But, Oh!--" He was reminded of the day when she had fallen
at his feet, and clasped his rigid and reluctant knees. This was
something of the same feeble desperation of mood. "Oh, WHY couldn't
someone like that have wanted to marry ME! See!" she was like
a pathetic fairy as she spread her nymphlike arms, "how PRETTY I
am!"
His gaze held her a moment in the singular fashion with which she
had become actually familiar, because--at long intervals--she kept
seeing it again. He quite gently took her fingers and returned
her to her sofa.
"Please sit down again," he requested. "It will be better."
She sat down without another imbecile word to say. As for him, he
changed the subject.
"With your permission, Benby will undertake the business of the
lease and the building," he explained. "The plans will be brought
to you. We will go over them together, if you wish. There will be
decent rooms for Robin and her governess.

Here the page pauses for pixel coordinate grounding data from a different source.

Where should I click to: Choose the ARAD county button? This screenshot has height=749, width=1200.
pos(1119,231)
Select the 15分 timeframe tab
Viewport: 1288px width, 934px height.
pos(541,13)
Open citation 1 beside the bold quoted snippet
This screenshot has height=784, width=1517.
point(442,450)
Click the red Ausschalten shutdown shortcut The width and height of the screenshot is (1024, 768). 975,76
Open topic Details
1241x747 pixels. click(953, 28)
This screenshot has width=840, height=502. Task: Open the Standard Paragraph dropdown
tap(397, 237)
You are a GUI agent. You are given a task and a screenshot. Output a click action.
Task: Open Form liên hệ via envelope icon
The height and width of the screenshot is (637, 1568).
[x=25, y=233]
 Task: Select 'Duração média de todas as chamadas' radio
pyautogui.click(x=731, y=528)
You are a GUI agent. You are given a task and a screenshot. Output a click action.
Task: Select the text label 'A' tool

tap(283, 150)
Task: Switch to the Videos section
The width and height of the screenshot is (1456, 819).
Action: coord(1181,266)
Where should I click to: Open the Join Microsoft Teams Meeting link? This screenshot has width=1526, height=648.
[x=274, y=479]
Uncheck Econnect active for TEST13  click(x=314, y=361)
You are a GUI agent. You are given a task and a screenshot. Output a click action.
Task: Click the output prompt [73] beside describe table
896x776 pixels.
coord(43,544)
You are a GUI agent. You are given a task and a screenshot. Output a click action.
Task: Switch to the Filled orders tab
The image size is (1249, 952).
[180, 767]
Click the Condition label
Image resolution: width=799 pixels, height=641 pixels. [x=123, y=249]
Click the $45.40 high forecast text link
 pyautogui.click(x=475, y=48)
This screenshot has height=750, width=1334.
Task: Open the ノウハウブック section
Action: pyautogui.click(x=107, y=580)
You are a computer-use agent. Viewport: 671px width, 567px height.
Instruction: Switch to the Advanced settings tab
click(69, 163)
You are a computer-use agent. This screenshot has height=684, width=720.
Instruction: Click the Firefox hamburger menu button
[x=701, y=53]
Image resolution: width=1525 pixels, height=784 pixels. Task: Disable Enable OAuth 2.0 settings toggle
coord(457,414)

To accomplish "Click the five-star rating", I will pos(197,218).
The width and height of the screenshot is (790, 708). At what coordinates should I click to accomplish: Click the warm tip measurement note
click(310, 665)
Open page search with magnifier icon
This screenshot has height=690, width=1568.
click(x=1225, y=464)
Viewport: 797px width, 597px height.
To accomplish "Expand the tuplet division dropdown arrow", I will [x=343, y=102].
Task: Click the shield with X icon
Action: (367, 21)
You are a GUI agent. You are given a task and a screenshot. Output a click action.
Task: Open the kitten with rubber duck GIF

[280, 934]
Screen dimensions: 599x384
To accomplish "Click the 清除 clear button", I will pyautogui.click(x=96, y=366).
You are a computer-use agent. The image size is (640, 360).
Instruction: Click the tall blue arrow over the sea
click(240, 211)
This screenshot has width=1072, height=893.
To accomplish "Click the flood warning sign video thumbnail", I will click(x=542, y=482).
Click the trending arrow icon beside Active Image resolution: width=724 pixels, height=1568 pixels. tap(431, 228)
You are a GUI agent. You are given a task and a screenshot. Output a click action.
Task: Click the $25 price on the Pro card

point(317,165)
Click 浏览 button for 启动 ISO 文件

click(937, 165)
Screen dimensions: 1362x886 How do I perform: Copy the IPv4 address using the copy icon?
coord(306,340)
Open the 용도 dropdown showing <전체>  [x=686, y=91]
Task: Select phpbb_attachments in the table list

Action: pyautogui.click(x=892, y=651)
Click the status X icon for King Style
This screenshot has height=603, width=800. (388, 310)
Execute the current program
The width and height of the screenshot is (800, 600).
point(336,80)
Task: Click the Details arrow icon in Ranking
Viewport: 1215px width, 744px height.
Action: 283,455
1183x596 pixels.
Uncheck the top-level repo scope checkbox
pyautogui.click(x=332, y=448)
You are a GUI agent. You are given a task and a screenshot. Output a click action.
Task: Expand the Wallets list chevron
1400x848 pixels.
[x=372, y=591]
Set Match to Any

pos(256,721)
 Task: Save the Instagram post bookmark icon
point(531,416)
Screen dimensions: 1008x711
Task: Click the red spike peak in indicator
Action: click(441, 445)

The two nurseries can be
made fit for human beings to live in and used for other purposes.
The house will be greatly improved."
It was nearly three o'clock when Feather went upstairs to her
dozing maid, because, after he had left her, she sat some time in
the empty, untidy little drawing-room and gazed straight before
her at a painted screen on which shepherdesses and swains were
dancing in a Watteau glade infested by flocks of little Loves.